====== RECORDS TO PROCESS

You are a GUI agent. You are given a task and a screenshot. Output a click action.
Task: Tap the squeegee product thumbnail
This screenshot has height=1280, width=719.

============
====== RECORDS TO PROCESS

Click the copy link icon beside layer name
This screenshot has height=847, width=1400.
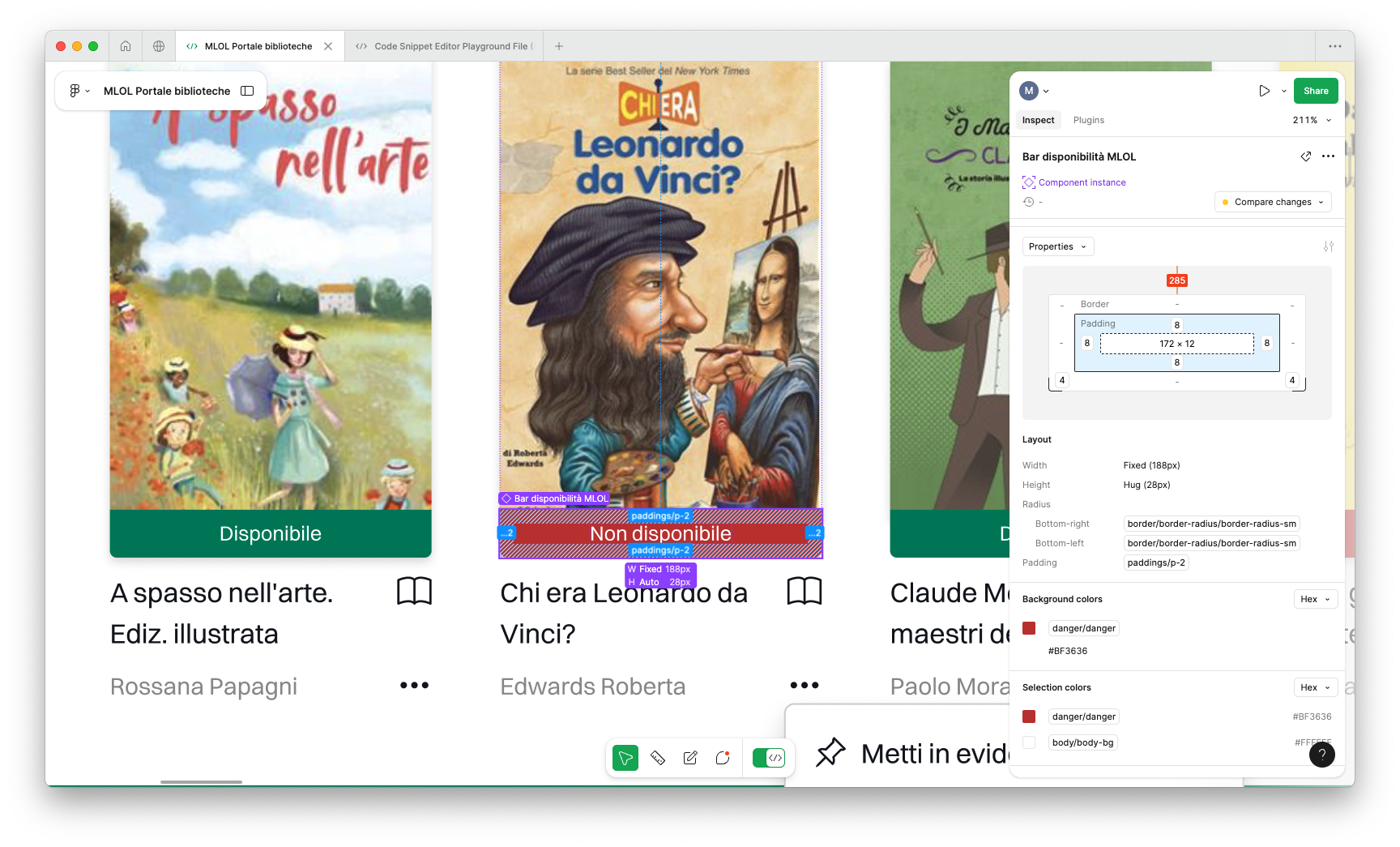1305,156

============
====== RECORDS TO PROCESS

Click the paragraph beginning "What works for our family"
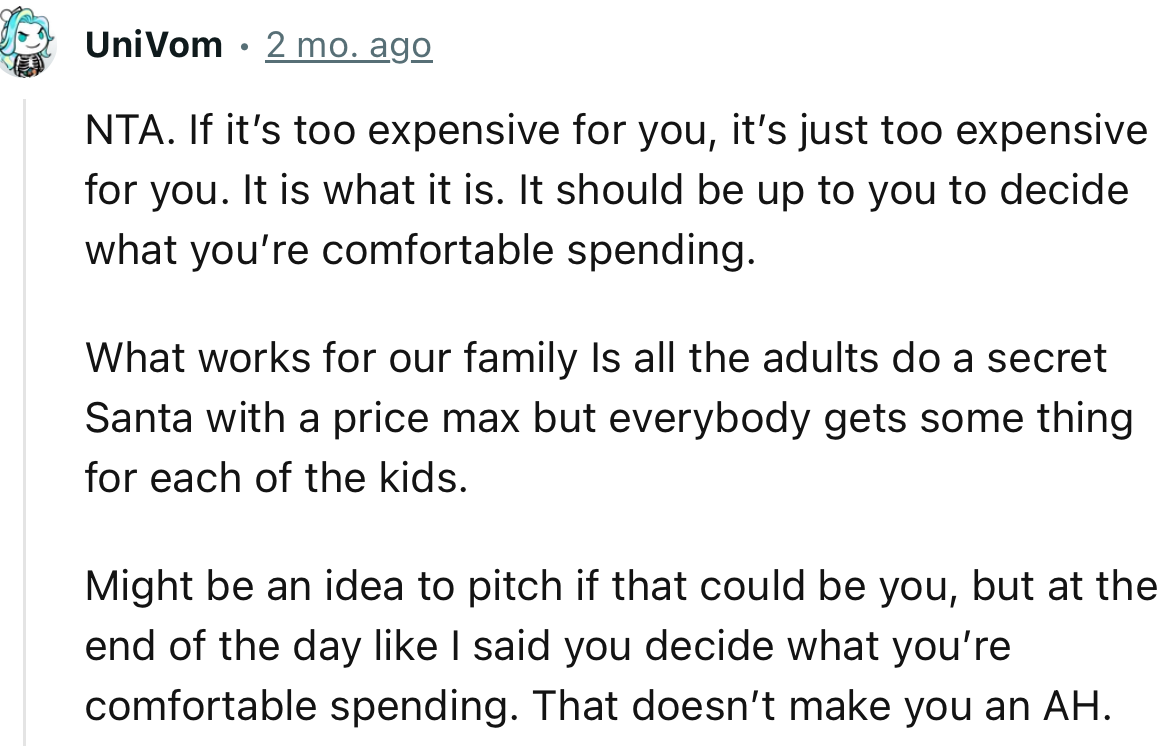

============

• [HOW TO COMPLETE THIS TASK]:
In the material above, locate the line containing "Task: Tap the squeegee product thumbnail" and the line containing "This screenshot has height=1280, width=719.". Transcribe exactly those two lines and every line between them, and nothing more.

• [YOUR SOLUTION]:
Task: Tap the squeegee product thumbnail
This screenshot has height=1280, width=719.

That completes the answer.